Repeat the lines from the one containing "The height and width of the screenshot is (444, 767)." through the last line of the data, exactly, pictures omitted.

Collected data entries:
================

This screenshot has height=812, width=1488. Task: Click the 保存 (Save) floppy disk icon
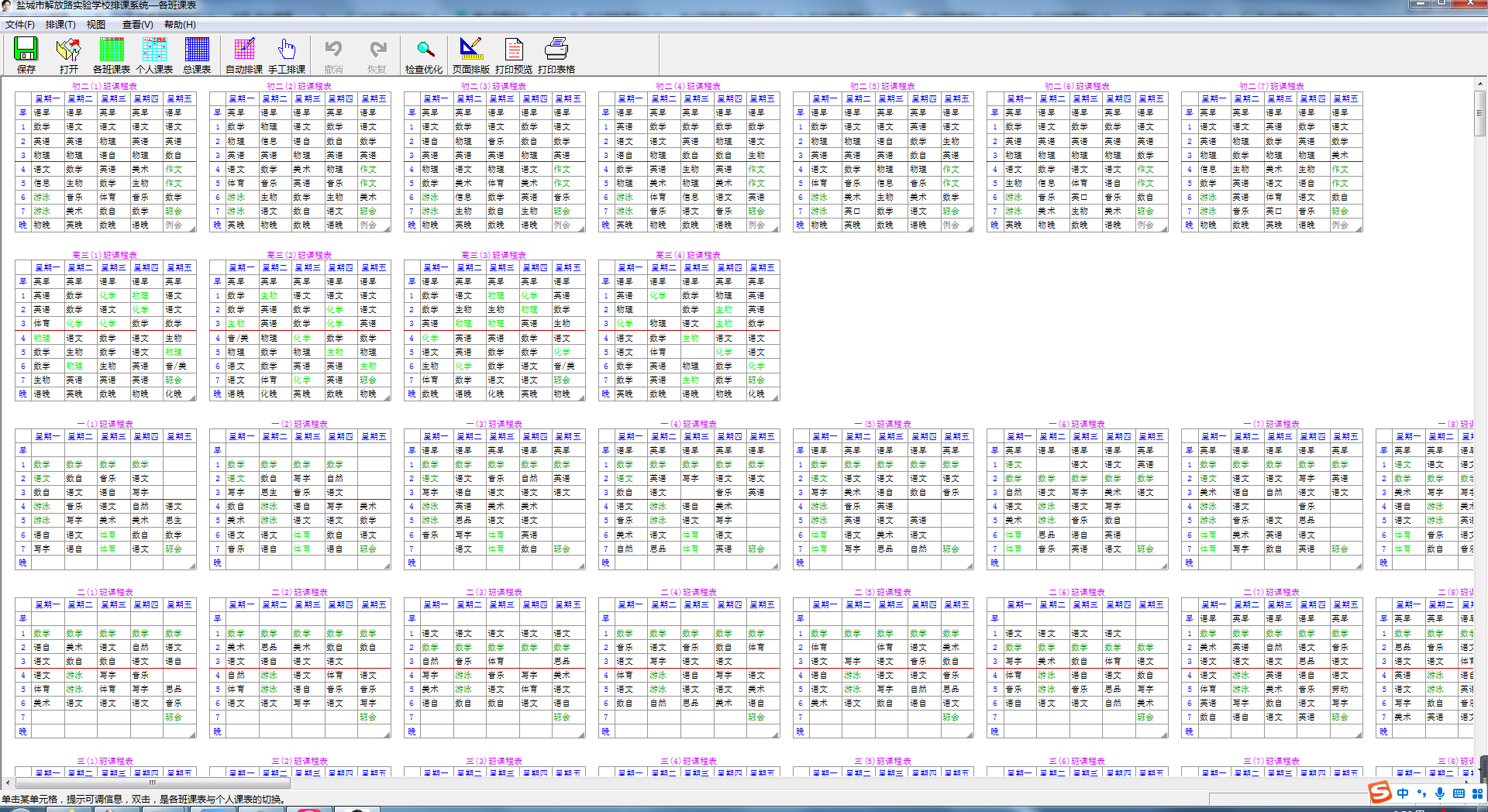(26, 50)
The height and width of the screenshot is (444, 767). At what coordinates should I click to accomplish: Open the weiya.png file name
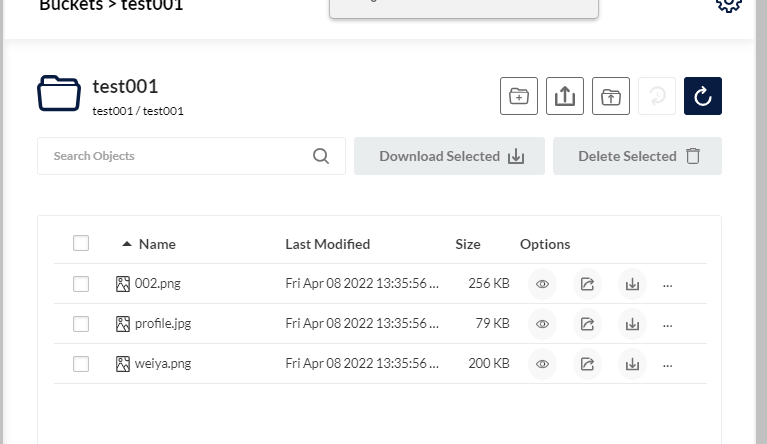[x=162, y=364]
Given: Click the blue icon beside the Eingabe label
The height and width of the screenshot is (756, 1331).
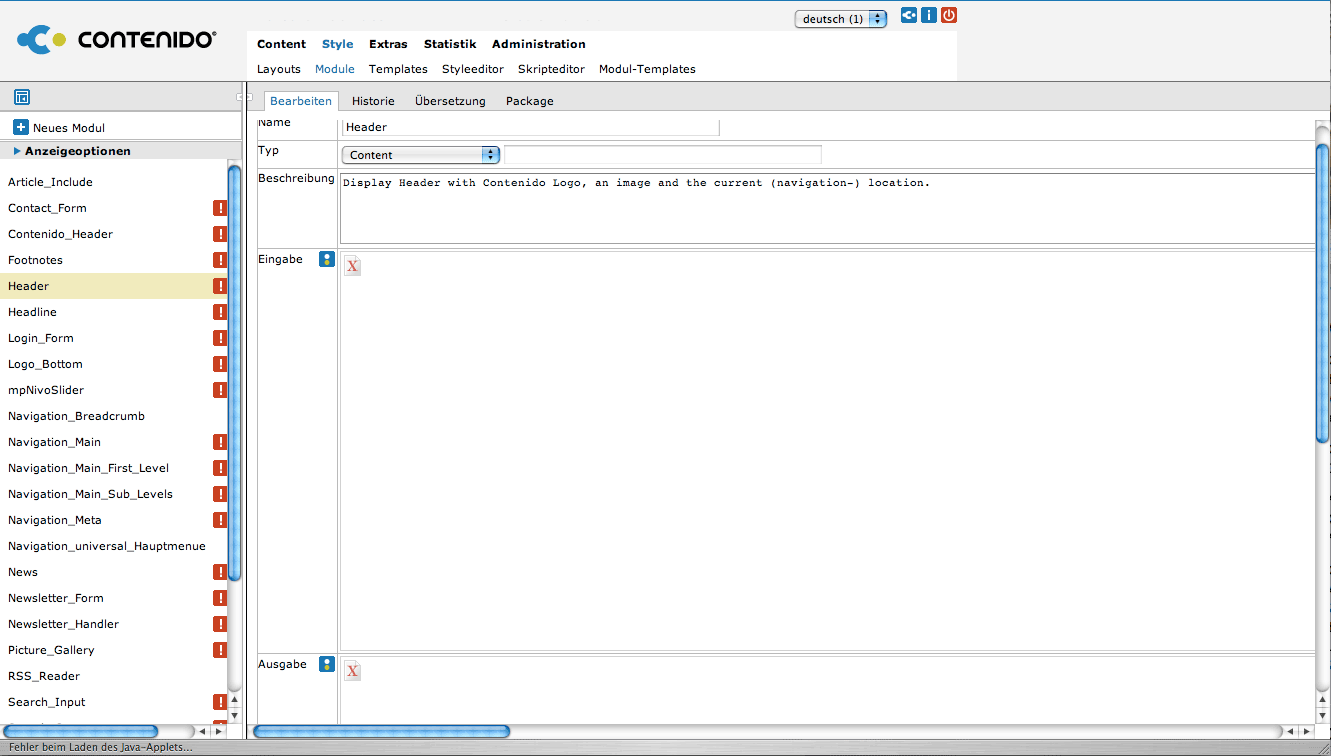Looking at the screenshot, I should pos(326,259).
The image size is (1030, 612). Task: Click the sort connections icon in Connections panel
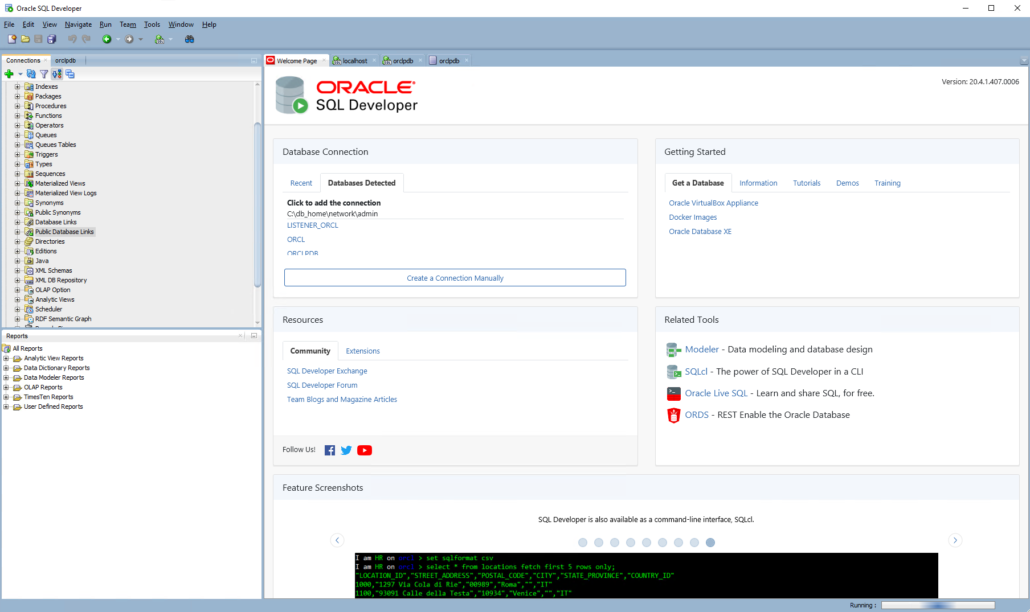coord(57,74)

================

(Written reply):
The height and width of the screenshot is (444, 767). At what coordinates should I click to accomplish: Open the weiya.png file name
[x=162, y=364]
Given: Click the blue icon beside the Eingabe label
The height and width of the screenshot is (756, 1331).
Looking at the screenshot, I should pos(326,259).
The image size is (1030, 612). Task: Click the sort connections icon in Connections panel
coord(57,74)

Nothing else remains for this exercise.